Four years of inaction on private security bill

- Siyabonga Mkhwanazi

THE Private Security Industry Regulation Amendment Bill remains in limbo four years after it was passed by Parliament, with former president Jacob Zuma delaying its signing into law.

The ANC took a resolution at its elective conference in December for the president to immediatel­y assent to the bill.

However, President Cyril Ramaphosa said yesterday he was looking into the matter.

The bill calls for local companies to get a 51% majority stake from private security firms. But when the bill was passed, some of the stakeholde­rs complained it would kill jobs.

Ramaphosa’s spokespers­on Khusela Diko said the matter was being attended to.

Parliament passed the bill in March, 2014, after it was tabled by then Police Minister Nathi Mthethwa to protect national security. Since its approval by the national legislatur­e, it has been lying on the president’s desk.

Diko said Ramaphosa was getting advice on the bill.

“When the president came in he requested an audit of all the bills that needed to be assented to. The Private Security Industry Regulation Amendment Bill is one of those bills. He (Ramaphosa) also requested advice on the bill from the State Security Agency, and we are awaiting an opinion on it,” said Diko.

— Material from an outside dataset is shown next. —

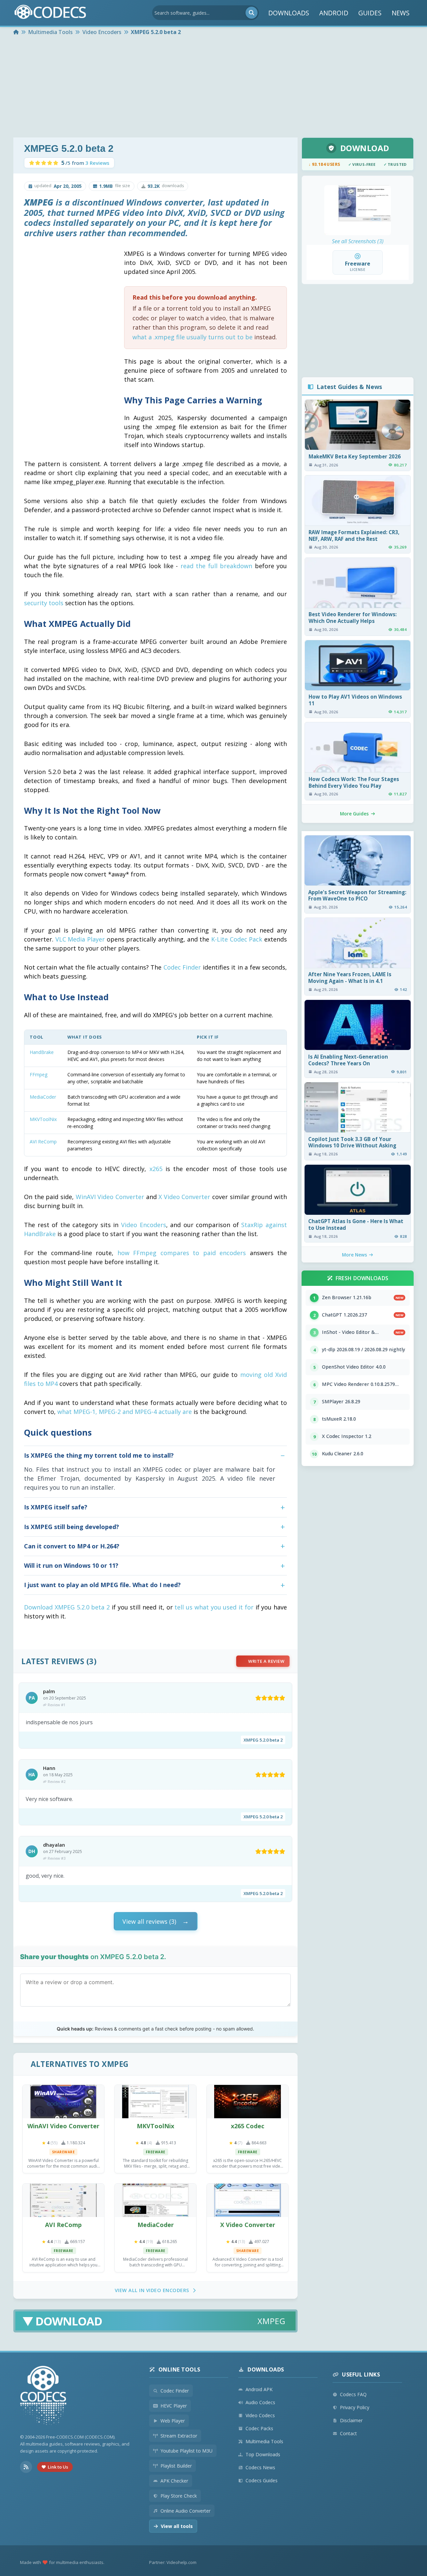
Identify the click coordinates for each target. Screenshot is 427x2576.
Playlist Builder (176, 2466)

The bill wants to limit the control of private security firms by foreigners. The industry employs more than 500 000 people, which is more than twice the number of police officers employed in the country.

The government has said the private security industry poses a threat to national security. There are more than 9000 private security companies in the country, and the industry generates billions of rand a year.

The official opposition has argued that if the bill was signed into law in its current form, limiting foreign control of private security firms, it would be in violation of the World Trade Organisati­on’s general agreement on trade in services.

The opposition has said this provision of limiting foreign ownership was unworkable, and the bill needed to be redrafted by Parliament.